__PASSAGE PROVIDED__
Start of Block

Wednesday, January 28, 2015

Suddenly Sixty

How did that happen?

A few more days, and I will be celebrating (?) my 60th birthday. I rather think of it as the 2nd anniversary of my 30th, but that is really cosmetic.

It is certainly time to be grateful. Grateful that I have not been afflicted with one of those diseases that come out of nowhere and profoundly change a person’s life. Grateful for all those years during which I could learn that 90% of all worries never materialize; so I am now making better use of my time. Grateful for the happenstance of my skin color and ethnicity which works like an automatic door opener where others have to push.

Grateful that I changed my career 20 years ago and got into the wellness industry. Without it, I may now be a manager at IBM (well, maybe not), spending hours at my desk, making forecasts of supreme irrelevance to anybody’s well-being, and collecting frequent flyer miles. I would also look at retirement (if it had not already happened) and would be wondering what to do with the rest of my life.

End of Block

__PROVIDED INFORMATION__

Start of Block

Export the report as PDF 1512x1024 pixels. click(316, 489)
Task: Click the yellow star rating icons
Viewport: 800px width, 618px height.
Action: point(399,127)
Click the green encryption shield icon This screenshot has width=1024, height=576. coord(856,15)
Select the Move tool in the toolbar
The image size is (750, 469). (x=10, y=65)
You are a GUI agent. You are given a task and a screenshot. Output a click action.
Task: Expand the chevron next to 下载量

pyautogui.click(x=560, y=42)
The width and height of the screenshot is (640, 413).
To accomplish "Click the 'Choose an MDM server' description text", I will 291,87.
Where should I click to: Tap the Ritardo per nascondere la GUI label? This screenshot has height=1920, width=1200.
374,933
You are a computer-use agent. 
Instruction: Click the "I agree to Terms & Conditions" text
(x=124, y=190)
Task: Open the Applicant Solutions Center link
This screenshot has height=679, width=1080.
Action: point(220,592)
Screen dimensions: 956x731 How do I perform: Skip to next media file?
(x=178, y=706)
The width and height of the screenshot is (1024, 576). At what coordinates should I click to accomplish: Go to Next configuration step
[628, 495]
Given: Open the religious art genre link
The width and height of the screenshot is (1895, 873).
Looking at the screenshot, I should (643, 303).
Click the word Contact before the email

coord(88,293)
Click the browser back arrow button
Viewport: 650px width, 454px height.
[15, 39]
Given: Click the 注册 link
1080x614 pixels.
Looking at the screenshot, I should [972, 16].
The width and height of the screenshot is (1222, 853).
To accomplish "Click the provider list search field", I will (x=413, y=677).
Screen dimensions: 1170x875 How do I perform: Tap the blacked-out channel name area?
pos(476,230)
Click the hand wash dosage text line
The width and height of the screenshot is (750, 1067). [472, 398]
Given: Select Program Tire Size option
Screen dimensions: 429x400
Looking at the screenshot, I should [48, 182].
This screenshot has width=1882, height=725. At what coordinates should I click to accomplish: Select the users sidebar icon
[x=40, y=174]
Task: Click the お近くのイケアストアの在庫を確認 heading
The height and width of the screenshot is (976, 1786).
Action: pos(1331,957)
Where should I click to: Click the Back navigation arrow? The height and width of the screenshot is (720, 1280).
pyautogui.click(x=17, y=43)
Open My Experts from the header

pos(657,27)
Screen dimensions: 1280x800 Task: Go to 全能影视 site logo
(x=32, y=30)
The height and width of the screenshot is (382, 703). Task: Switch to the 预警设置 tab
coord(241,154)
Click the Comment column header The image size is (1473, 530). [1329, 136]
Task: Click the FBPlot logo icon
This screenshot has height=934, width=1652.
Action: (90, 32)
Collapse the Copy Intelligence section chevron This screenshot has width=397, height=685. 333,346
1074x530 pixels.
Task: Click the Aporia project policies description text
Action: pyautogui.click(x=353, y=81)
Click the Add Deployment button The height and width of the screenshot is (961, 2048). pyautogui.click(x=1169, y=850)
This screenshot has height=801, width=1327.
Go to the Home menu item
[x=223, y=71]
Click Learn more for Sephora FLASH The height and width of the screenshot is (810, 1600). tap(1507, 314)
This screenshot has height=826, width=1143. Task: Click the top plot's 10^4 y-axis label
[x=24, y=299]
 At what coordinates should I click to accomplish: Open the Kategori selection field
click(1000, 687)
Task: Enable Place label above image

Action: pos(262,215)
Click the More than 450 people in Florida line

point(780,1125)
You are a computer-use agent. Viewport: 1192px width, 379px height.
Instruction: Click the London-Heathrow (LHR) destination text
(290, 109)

End of Block

__EXERCISE INSTRUCTIONS__
According to the post "Suddenly Sixty," what industry did the writer move into after changing careers 20 years ago? The listing plays no part in this exercise.

__RESPONSE TO THE EXERCISE__
The wellness industry.